Erster Nahverkehrsstreik seit 25 Jahren
New York steht kurz vor dem Kollaps

Der erste Streik bei Bussen und Bahnen in New York seit 25 Jahren hat am Dienstag ein Verkehrschaos in der Millionenmetropole ausgelöst. Millionen Pendler waren gezwungen, sich einen anderen Weg zur Arbeit zu suchen. Sie schlossen sich zu Fahrgemeinschaften zusammen, fuhren mit dem Rad oder stapften zu hunderten durch die Kälte über die Brooklyn-Bridge. Wie lange der Streik dauern wird, war zunächst nicht abzusehen.

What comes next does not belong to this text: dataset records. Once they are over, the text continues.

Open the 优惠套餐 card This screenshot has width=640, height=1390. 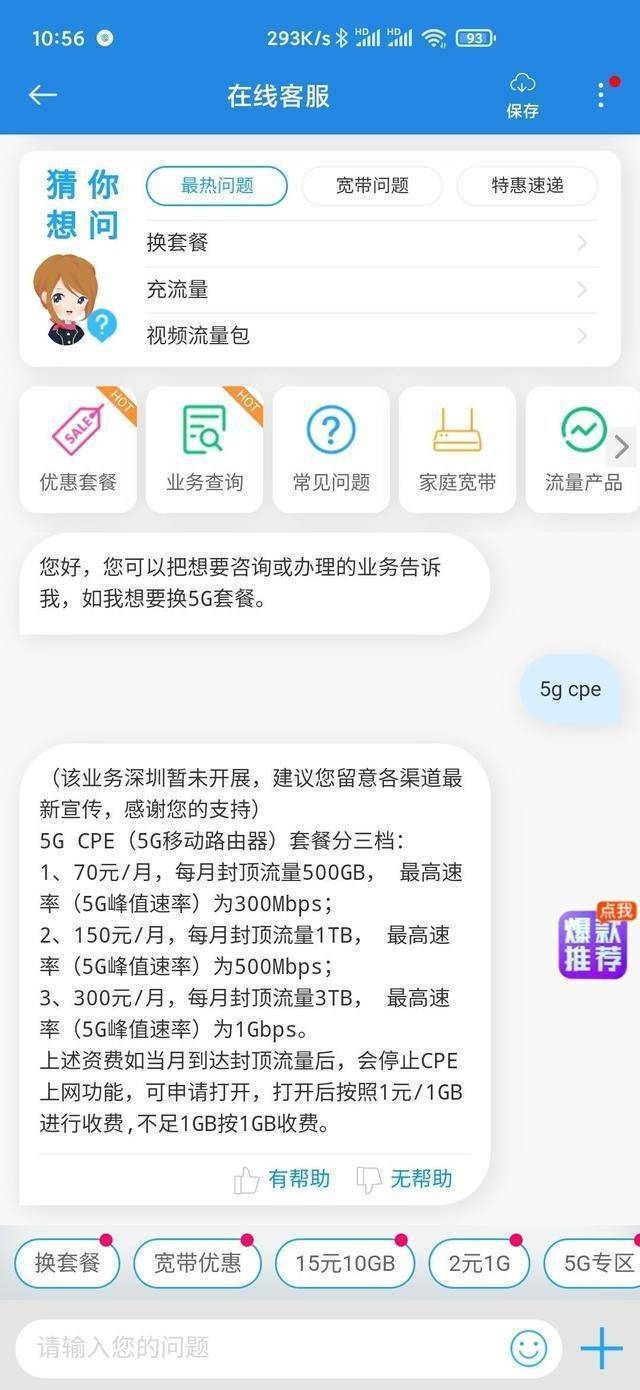click(78, 450)
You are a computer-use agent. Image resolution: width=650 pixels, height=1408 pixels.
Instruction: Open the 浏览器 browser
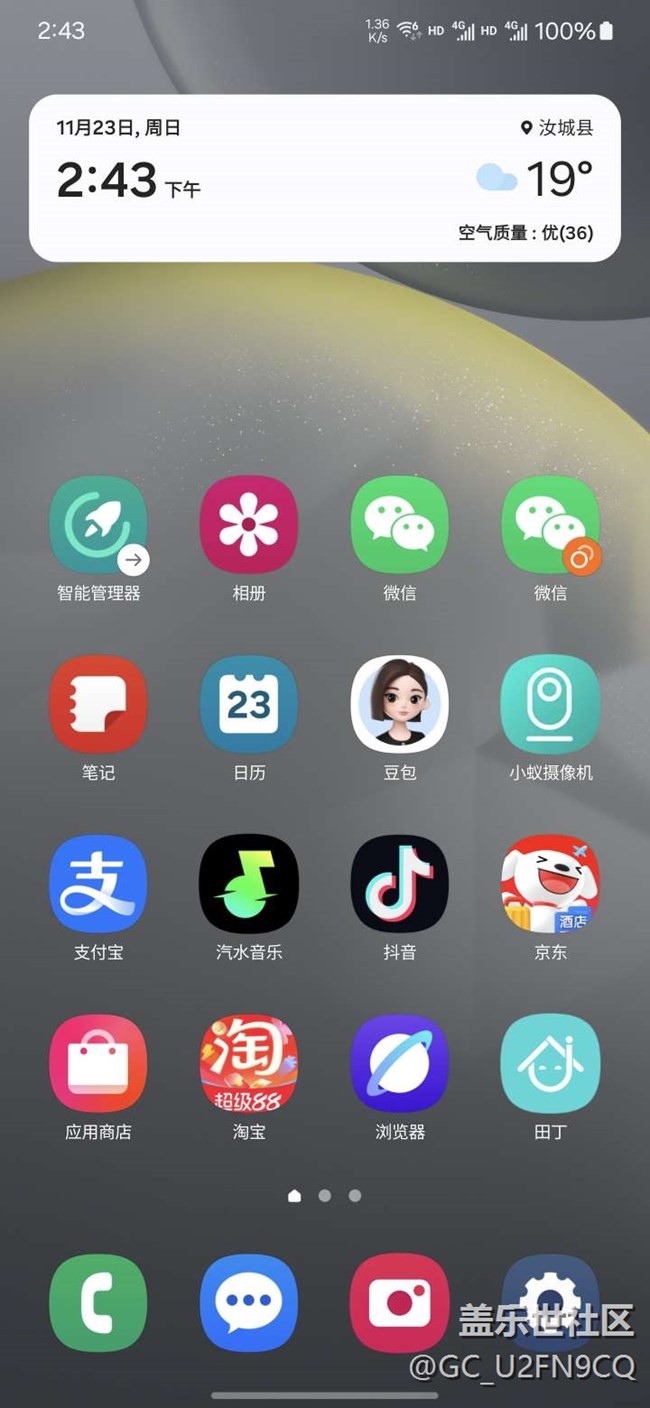click(399, 1064)
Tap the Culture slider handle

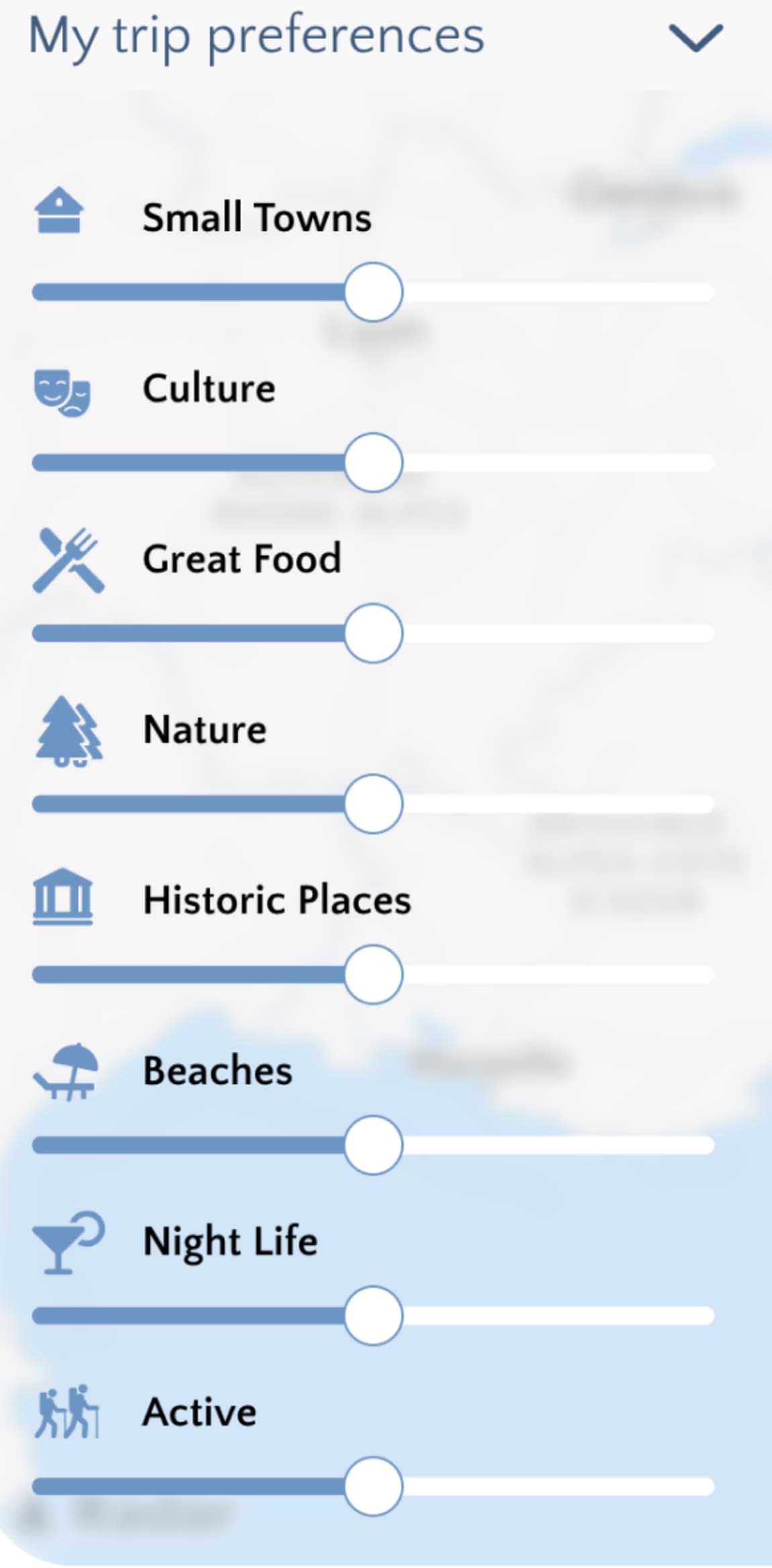pyautogui.click(x=373, y=462)
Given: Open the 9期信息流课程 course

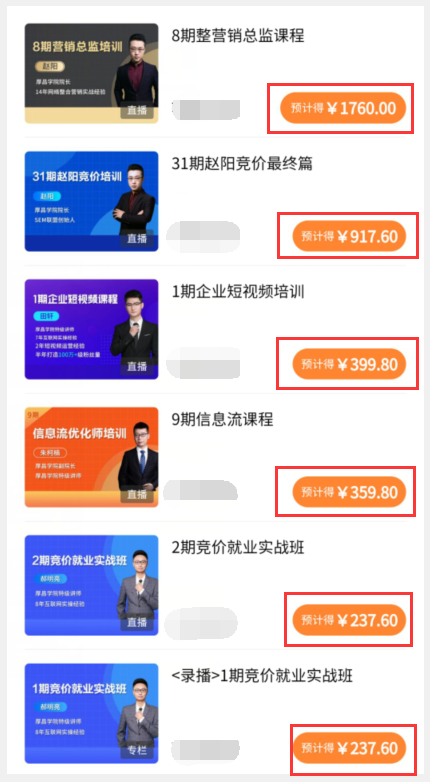Looking at the screenshot, I should click(222, 419).
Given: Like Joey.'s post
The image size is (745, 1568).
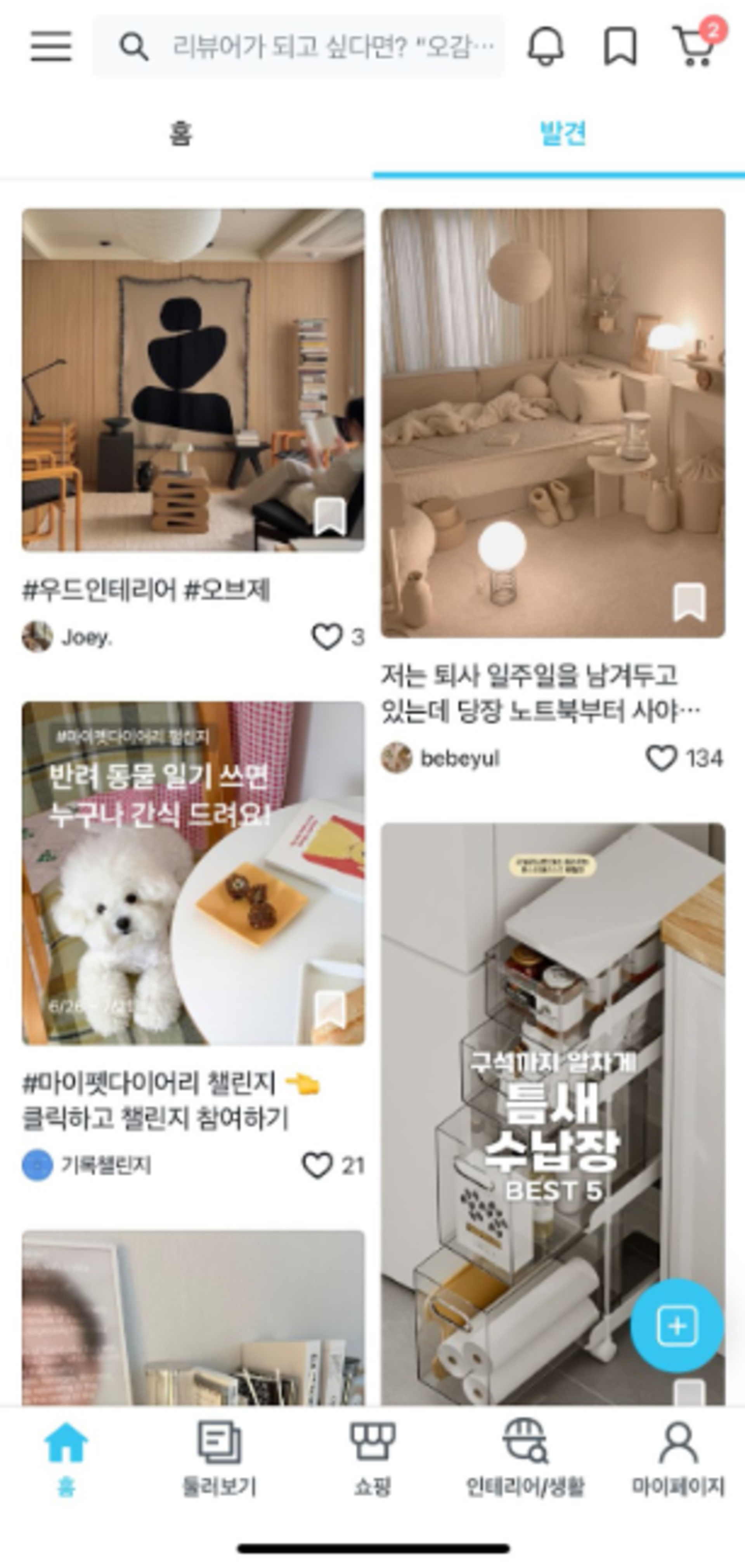Looking at the screenshot, I should pos(327,637).
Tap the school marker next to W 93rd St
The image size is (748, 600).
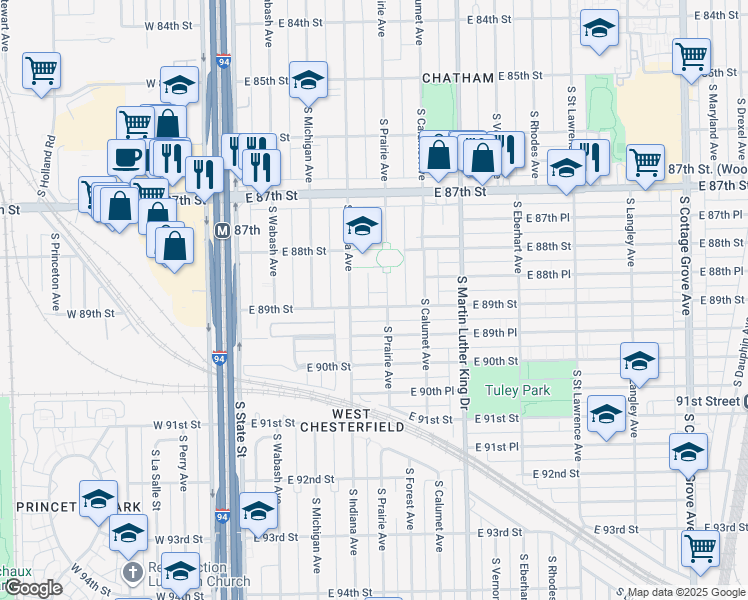tap(128, 537)
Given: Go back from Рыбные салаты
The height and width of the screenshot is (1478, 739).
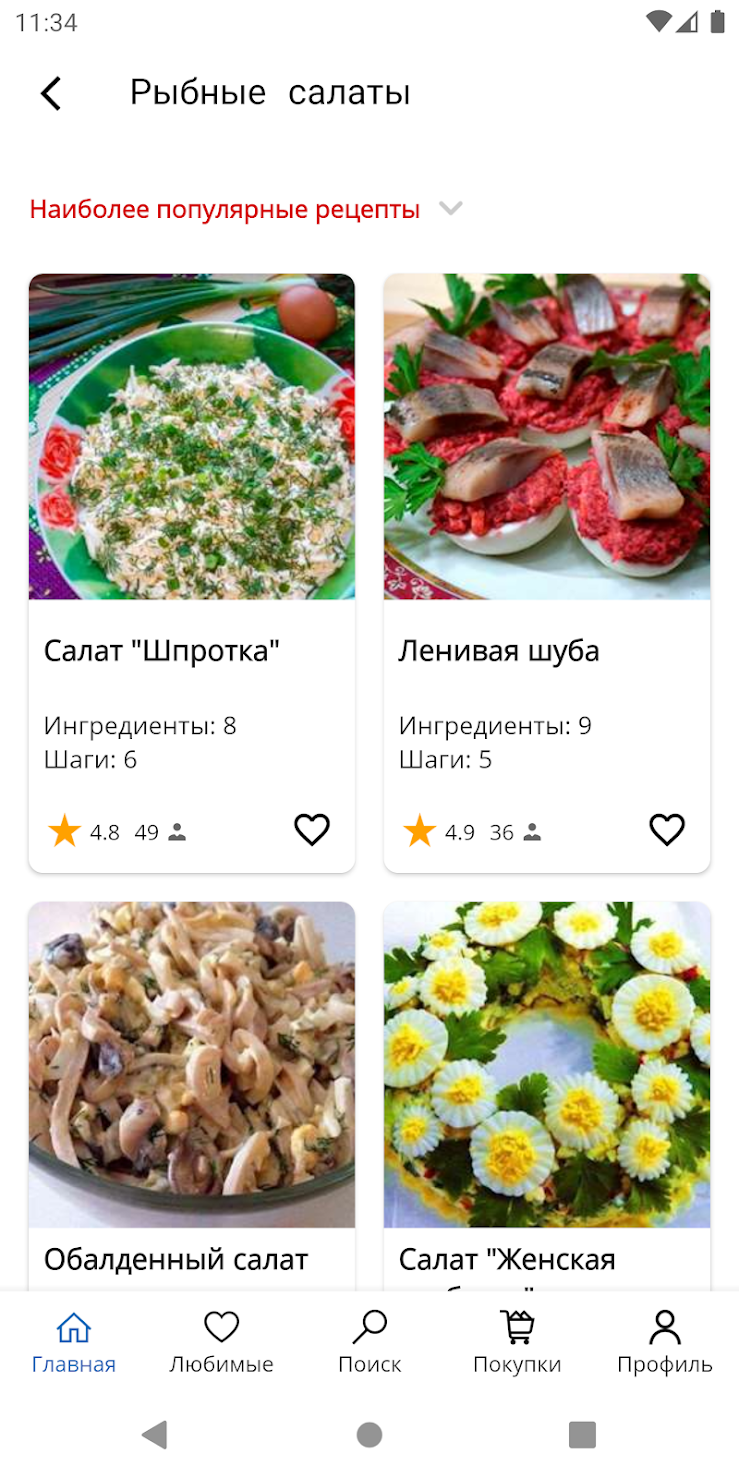Looking at the screenshot, I should (50, 94).
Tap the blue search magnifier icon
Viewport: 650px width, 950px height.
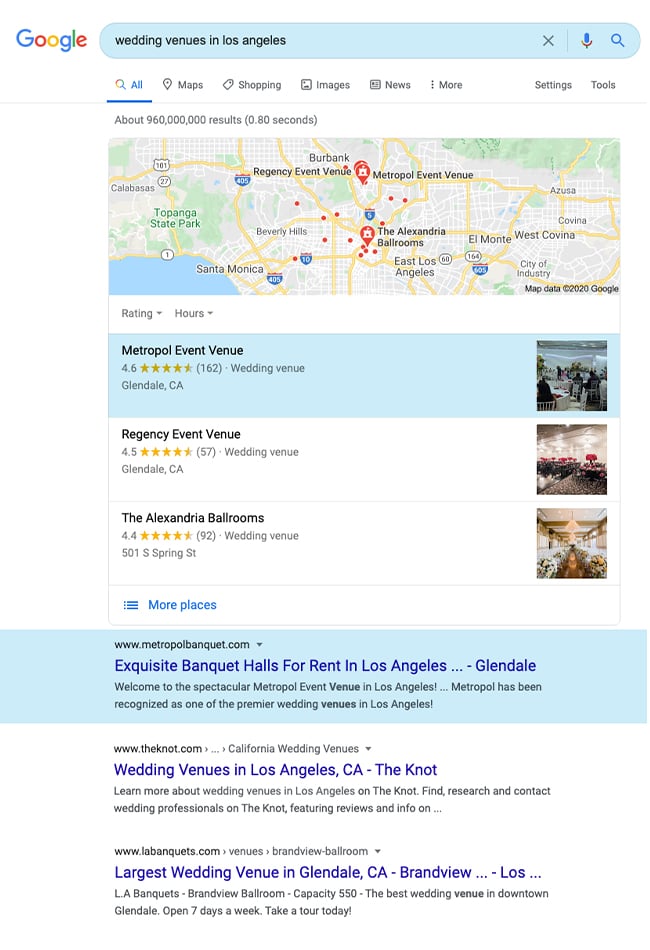point(618,41)
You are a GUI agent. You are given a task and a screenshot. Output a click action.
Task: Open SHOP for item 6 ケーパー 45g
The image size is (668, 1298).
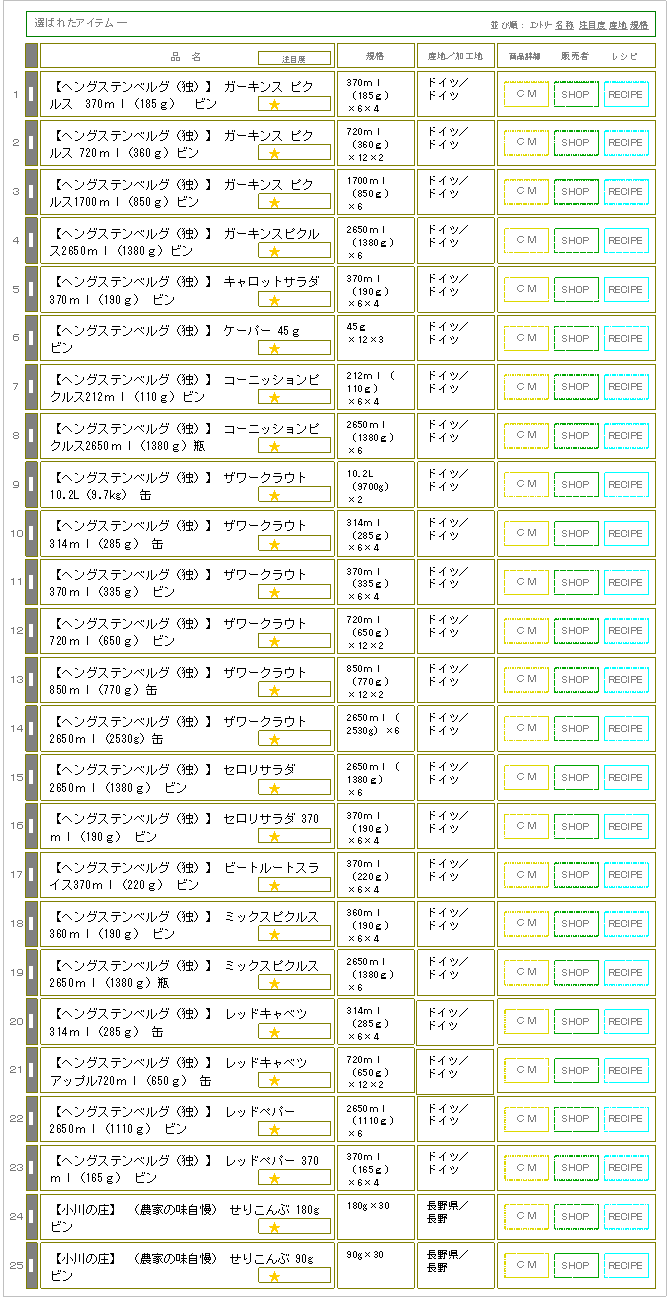pos(575,338)
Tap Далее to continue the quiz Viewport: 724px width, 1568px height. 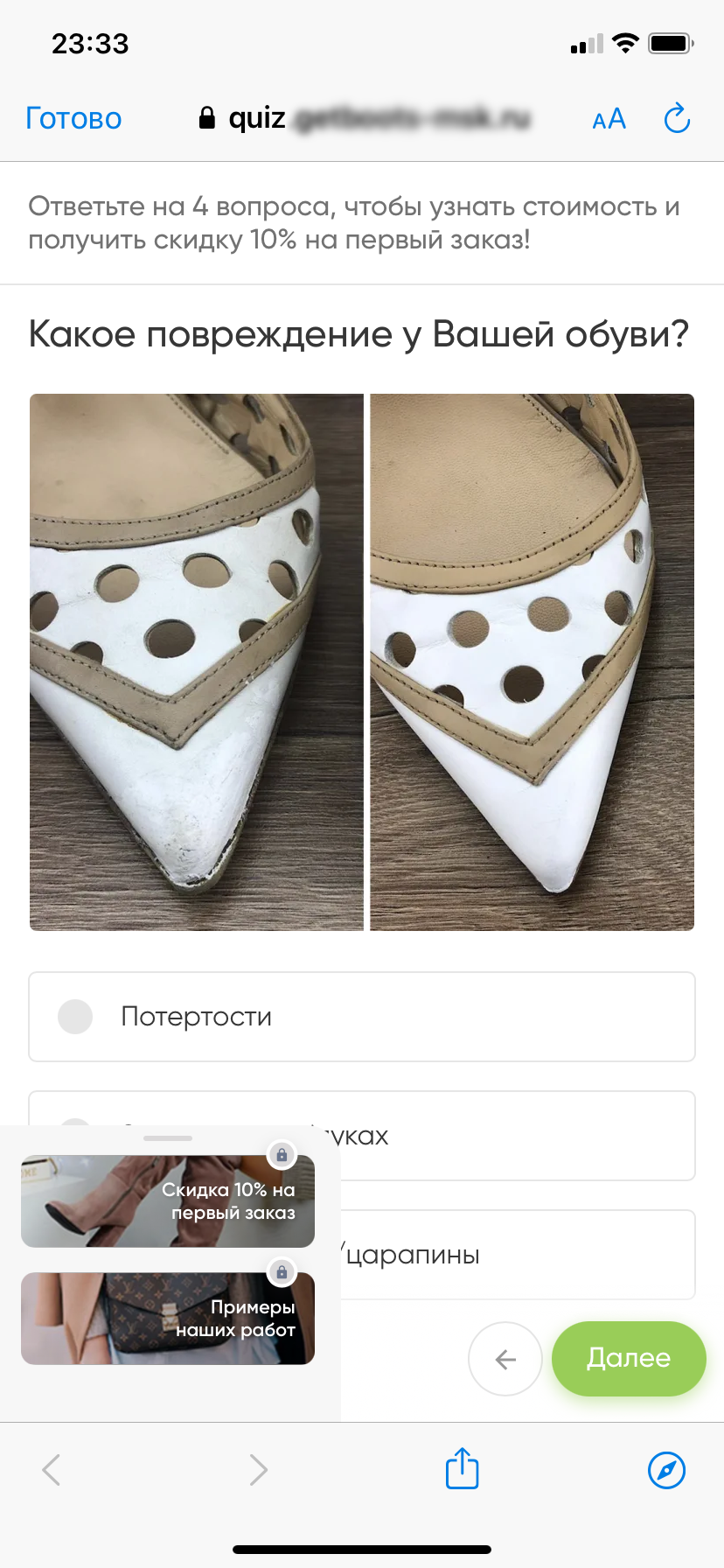coord(628,1358)
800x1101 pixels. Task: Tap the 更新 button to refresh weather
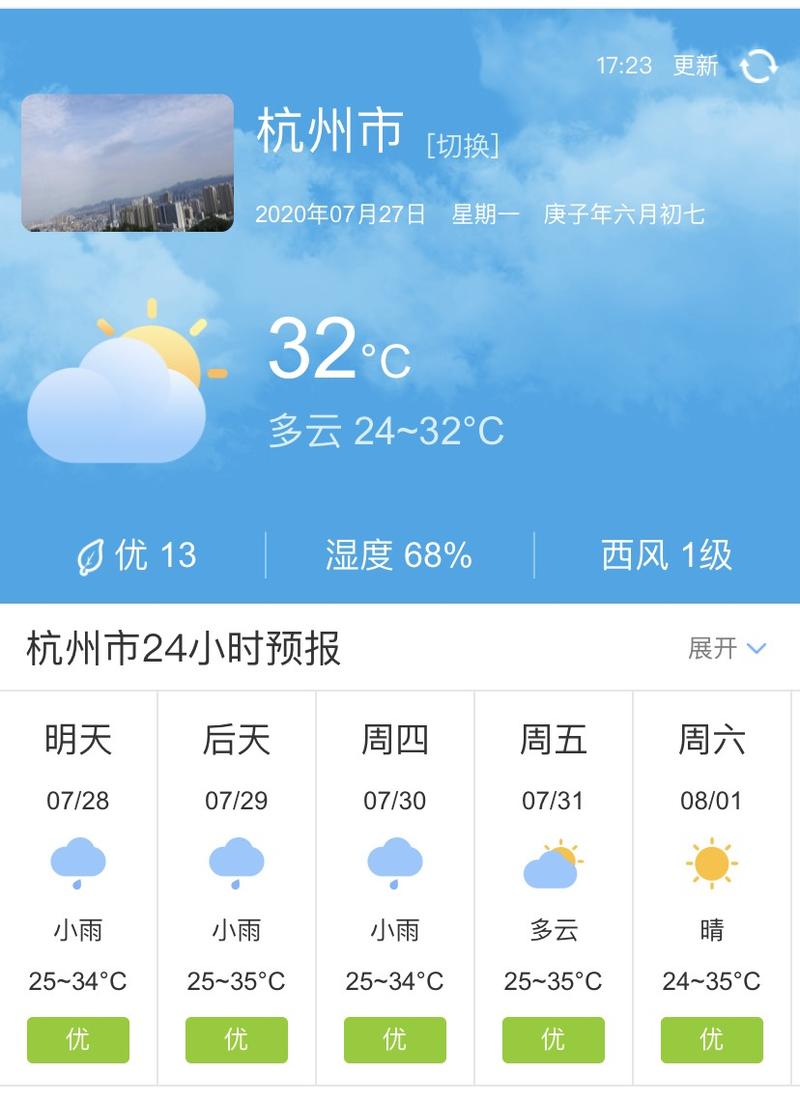[697, 66]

HB NEW YORK.Fast könnte man meinen, Amerika hätte den Kampf gegen die Klimaerwärmung aufgenommen, und dann gleich mit der ihm eigenen Entschiedenheit. An den großen Zufahrtsstraßen nach Manhattan kontrolliert die Polizei, ob in jedem Wagen auch mindestens vier Leute sitzen. Wer keine solche Fahrgemeinschaft gebildet hat, muss umdrehen. Allerdings geht es dabei nicht um die Verbesserung der Luftqualität, die Polizisten wollen dafür sorgen, dass New York nicht den totalen Verkehrskollaps erleidet. Zum ersten Mal seit 25 Jahren streikt der öffentliche Nahverkehr.

Die New Yorker U-Bahn, das größte unterirdische Schienennetz der Welt, „die Andere Stadt“, wie sie genannt wird, steht still. Auch oben wirkt die Metropole vielerorts wie ausgestorben. Geschäfte, Restaurants und Cafés sind leer. Vor der UNO warten ausnahmsweise keine Touristen auf eine Führung.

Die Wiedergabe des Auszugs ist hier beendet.